PROBLEM TO WORK ON: Going through the data below, tally every line where the string "Facebook" occurs, then give only the tally.
◆ ◆ ◆ ◆
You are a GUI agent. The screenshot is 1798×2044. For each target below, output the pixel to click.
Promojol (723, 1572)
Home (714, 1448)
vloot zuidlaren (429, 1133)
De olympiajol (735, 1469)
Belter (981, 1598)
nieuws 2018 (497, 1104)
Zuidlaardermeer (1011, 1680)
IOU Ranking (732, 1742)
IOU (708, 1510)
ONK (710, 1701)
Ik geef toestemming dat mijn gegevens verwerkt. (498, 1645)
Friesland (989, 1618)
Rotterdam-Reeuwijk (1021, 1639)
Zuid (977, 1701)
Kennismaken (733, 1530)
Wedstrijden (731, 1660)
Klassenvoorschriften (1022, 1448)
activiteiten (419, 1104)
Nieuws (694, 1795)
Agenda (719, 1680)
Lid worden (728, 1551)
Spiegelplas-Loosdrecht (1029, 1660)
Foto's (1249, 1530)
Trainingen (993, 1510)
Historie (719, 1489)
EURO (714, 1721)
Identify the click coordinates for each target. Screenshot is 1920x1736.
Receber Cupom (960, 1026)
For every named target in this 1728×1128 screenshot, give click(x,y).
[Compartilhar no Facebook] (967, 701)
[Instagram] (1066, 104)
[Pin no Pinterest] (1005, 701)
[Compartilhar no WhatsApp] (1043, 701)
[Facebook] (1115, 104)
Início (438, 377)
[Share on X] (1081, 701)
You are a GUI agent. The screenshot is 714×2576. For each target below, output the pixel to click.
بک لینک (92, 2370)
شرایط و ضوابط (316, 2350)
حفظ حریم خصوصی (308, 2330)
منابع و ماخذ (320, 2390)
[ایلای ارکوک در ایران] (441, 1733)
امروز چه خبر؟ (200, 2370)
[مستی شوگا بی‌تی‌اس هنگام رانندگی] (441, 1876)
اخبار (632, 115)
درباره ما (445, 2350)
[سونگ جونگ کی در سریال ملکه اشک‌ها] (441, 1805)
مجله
◆ ◆ ◆ ◆
OUTPUT FOR THIS TASK: 2